What the exercise asks | Set the records down again in full, with every word kept.
++++ Information given ++++
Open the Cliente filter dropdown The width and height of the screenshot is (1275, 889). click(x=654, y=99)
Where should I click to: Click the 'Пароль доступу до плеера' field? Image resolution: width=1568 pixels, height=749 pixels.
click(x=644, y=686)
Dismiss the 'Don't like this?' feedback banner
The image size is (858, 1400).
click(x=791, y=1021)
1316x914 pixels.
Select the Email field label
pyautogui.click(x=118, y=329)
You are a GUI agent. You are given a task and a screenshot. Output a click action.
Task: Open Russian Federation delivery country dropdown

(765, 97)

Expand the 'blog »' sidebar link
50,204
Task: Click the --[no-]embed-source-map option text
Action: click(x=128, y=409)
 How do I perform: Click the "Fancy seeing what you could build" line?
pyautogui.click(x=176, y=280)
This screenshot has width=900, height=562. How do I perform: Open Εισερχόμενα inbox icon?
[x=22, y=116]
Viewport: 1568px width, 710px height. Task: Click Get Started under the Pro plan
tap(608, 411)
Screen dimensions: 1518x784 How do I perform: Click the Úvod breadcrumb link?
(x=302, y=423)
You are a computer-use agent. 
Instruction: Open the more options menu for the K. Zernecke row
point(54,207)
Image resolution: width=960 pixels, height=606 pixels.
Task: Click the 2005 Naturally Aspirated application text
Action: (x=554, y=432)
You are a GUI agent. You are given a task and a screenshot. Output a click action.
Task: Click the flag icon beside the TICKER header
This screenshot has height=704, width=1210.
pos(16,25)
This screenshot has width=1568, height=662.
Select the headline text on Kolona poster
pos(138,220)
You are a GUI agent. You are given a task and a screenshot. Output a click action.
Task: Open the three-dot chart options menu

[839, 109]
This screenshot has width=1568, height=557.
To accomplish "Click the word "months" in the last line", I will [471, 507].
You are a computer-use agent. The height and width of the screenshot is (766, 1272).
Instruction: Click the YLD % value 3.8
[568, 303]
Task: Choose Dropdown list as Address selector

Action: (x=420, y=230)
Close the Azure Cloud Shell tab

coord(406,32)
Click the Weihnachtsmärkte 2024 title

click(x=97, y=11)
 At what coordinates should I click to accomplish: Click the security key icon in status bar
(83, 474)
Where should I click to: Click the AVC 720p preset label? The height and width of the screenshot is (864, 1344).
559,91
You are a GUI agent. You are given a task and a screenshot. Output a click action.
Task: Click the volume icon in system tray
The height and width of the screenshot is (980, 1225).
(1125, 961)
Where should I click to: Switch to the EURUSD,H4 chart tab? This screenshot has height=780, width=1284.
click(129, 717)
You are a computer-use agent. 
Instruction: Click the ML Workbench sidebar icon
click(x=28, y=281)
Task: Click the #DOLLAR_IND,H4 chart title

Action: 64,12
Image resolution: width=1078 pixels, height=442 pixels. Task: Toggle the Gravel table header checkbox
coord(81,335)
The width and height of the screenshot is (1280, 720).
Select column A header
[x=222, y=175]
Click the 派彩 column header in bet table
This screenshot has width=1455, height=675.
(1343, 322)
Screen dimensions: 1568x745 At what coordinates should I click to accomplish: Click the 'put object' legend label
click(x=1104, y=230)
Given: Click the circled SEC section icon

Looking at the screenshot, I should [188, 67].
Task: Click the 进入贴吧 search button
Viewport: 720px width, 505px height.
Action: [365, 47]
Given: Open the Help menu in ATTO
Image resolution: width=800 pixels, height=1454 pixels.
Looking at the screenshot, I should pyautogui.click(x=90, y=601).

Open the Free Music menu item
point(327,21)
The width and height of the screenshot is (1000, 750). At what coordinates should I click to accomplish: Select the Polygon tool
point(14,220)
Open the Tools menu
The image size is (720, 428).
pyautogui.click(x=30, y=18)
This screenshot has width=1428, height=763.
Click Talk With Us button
++++
Result for this exercise |
Open the Cliente filter dropdown The width and height of the screenshot is (1275, 889). click(x=654, y=99)
Where should I click to: Click the 'Пароль доступу до плеера' field? Image resolution: width=1568 pixels, height=749 pixels.
click(x=644, y=686)
Dismiss the 'Don't like this?' feedback banner
The image size is (858, 1400).
click(x=791, y=1021)
1316x914 pixels.
Select the Email field label
pyautogui.click(x=118, y=329)
You are a GUI agent. You are given a task and a screenshot. Output a click action.
Task: Open Russian Federation delivery country dropdown

(765, 97)

Expand the 'blog »' sidebar link
50,204
Task: Click the --[no-]embed-source-map option text
Action: click(x=128, y=409)
 How do I perform: Click the "Fancy seeing what you could build" line?
pyautogui.click(x=176, y=280)
This screenshot has width=900, height=562. How do I perform: Open Εισερχόμενα inbox icon?
[x=22, y=116]
Viewport: 1568px width, 710px height. Task: Click Get Started under the Pro plan
tap(608, 411)
Screen dimensions: 1518x784 How do I perform: Click the Úvod breadcrumb link?
(x=302, y=423)
You are a computer-use agent. 
Instruction: Open the more options menu for the K. Zernecke row
point(54,207)
Image resolution: width=960 pixels, height=606 pixels.
Task: Click the 2005 Naturally Aspirated application text
Action: (x=554, y=432)
You are a GUI agent. You are given a task and a screenshot. Output a click action.
Task: Click the flag icon beside the TICKER header
This screenshot has height=704, width=1210.
pos(16,25)
This screenshot has width=1568, height=662.
Select the headline text on Kolona poster
pos(138,220)
You are a GUI agent. You are given a task and a screenshot. Output a click action.
Task: Open the three-dot chart options menu

[839, 109]
This screenshot has width=1568, height=557.
To accomplish "Click the word "months" in the last line", I will [471, 507].
You are a computer-use agent. The height and width of the screenshot is (766, 1272).
Instruction: Click the YLD % value 3.8
[568, 303]
Task: Choose Dropdown list as Address selector

Action: (x=420, y=230)
Close the Azure Cloud Shell tab

coord(406,32)
Click the Weihnachtsmärkte 2024 title

click(x=97, y=11)
 At what coordinates should I click to accomplish: Click the security key icon in status bar
(83, 474)
Where should I click to: Click the AVC 720p preset label? The height and width of the screenshot is (864, 1344).
559,91
You are a GUI agent. You are given a task and a screenshot. Output a click action.
Task: Click the volume icon in system tray
The height and width of the screenshot is (980, 1225).
(1125, 961)
Where should I click to: Switch to the EURUSD,H4 chart tab? This screenshot has height=780, width=1284.
click(129, 717)
You are a computer-use agent. 
Instruction: Click the ML Workbench sidebar icon
click(x=28, y=281)
Task: Click the #DOLLAR_IND,H4 chart title

Action: 64,12
Image resolution: width=1078 pixels, height=442 pixels. Task: Toggle the Gravel table header checkbox
coord(81,335)
The width and height of the screenshot is (1280, 720).
Select column A header
[x=222, y=175]
Click the 派彩 column header in bet table
This screenshot has width=1455, height=675.
(1343, 322)
Screen dimensions: 1568x745 At what coordinates should I click to accomplish: Click the 'put object' legend label
click(x=1104, y=230)
Given: Click the circled SEC section icon

Looking at the screenshot, I should [188, 67].
Task: Click the 进入贴吧 search button
Viewport: 720px width, 505px height.
Action: [365, 47]
Given: Open the Help menu in ATTO
Image resolution: width=800 pixels, height=1454 pixels.
Looking at the screenshot, I should pyautogui.click(x=90, y=601).

Open the Free Music menu item
point(327,21)
The width and height of the screenshot is (1000, 750). At what coordinates should I click to accomplish: Select the Polygon tool
point(14,220)
Open the Tools menu
The image size is (720, 428).
pyautogui.click(x=30, y=18)
This screenshot has width=1428, height=763.
Click Talk With Us button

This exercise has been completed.